Um dia após a BBC News Brasil revelar que a Organização para Cooperação e Desenvolvimento Econômico (OCDE) criou um grupo para monitorar a situação do combate à corrupção no Brasil, diante de sinais de retrocesso na área, o Itamaraty, a Casa Civil, o Ministério da Justiça e a Controladoria Geral da União enviaram nota à imprensa em que questionam o teor da reportagem.
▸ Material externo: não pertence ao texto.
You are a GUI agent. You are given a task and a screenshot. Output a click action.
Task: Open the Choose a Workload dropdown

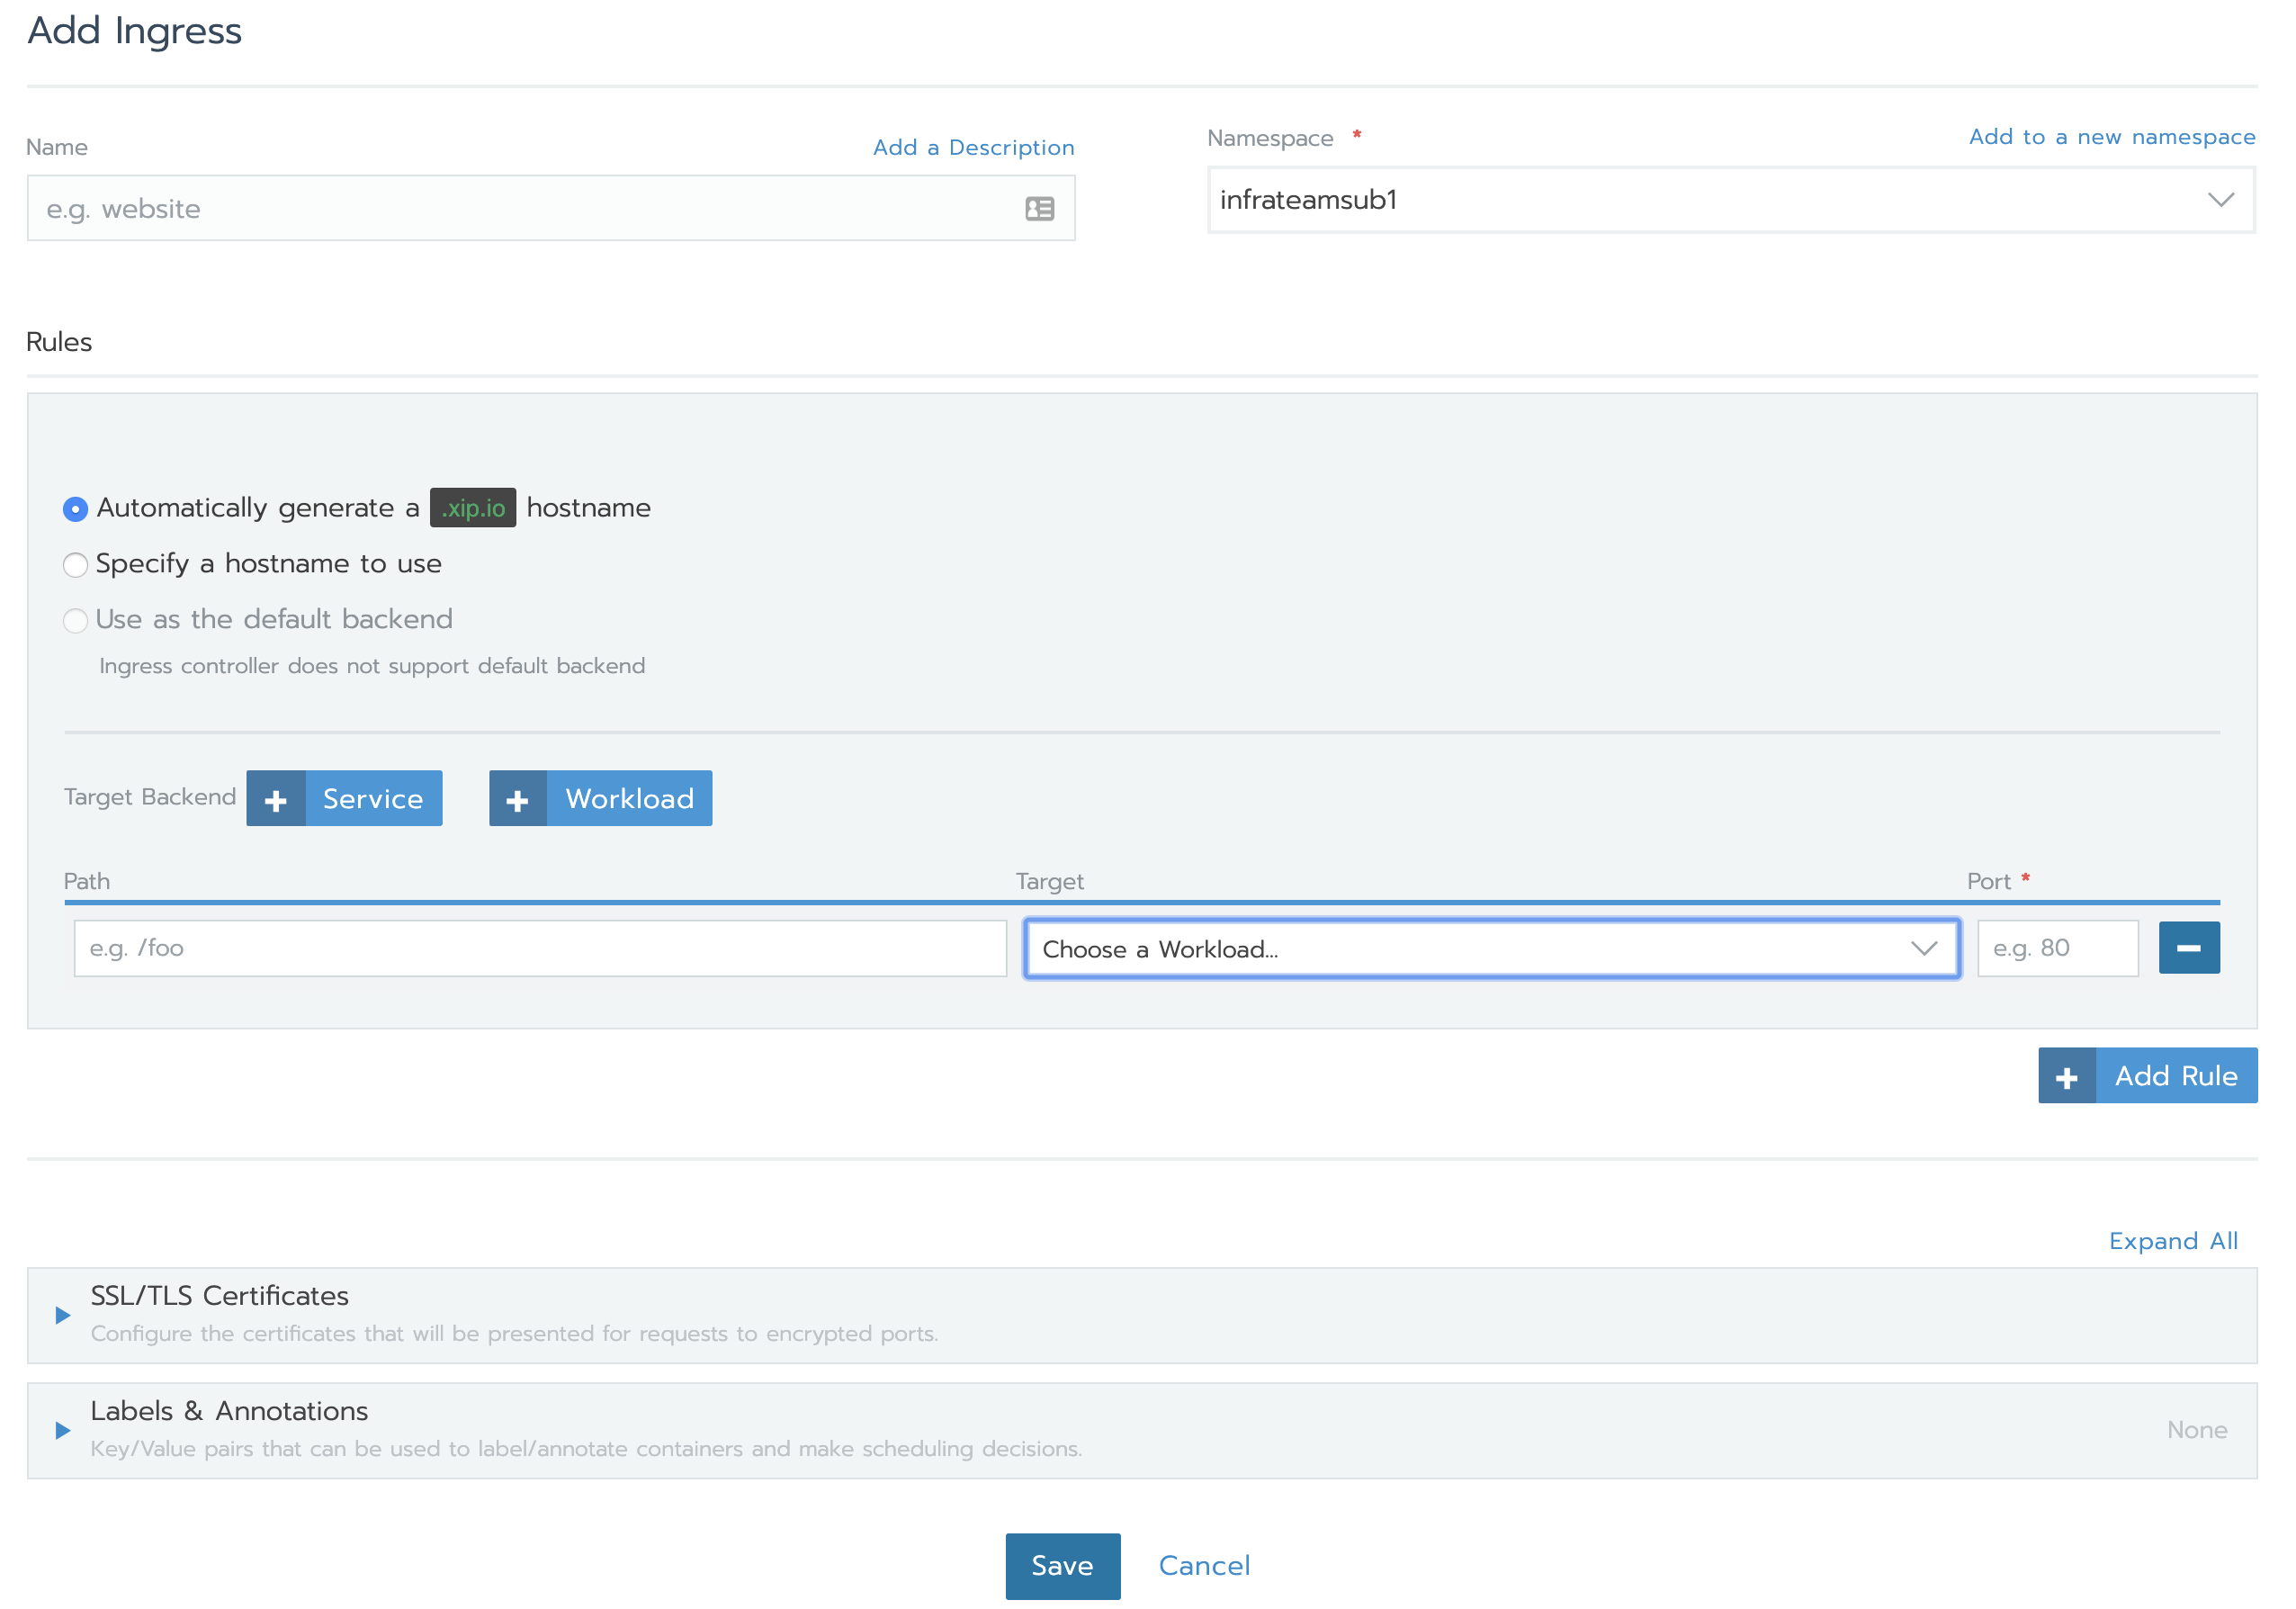pyautogui.click(x=1491, y=949)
Diante das afirmações do órgão, a BBC News Brasil voltou à OCDE e à apuração, e explica a seguir porque as afirmações do comunicado interministerial são falsas.

O tema é central para o governo federal, que elegeu a entrada na OCDE, conhecida como grupo de países ricos, como uma de suas prioridades e que chegou ao poder com a bandeira eleitoral de combate à corrupção no país.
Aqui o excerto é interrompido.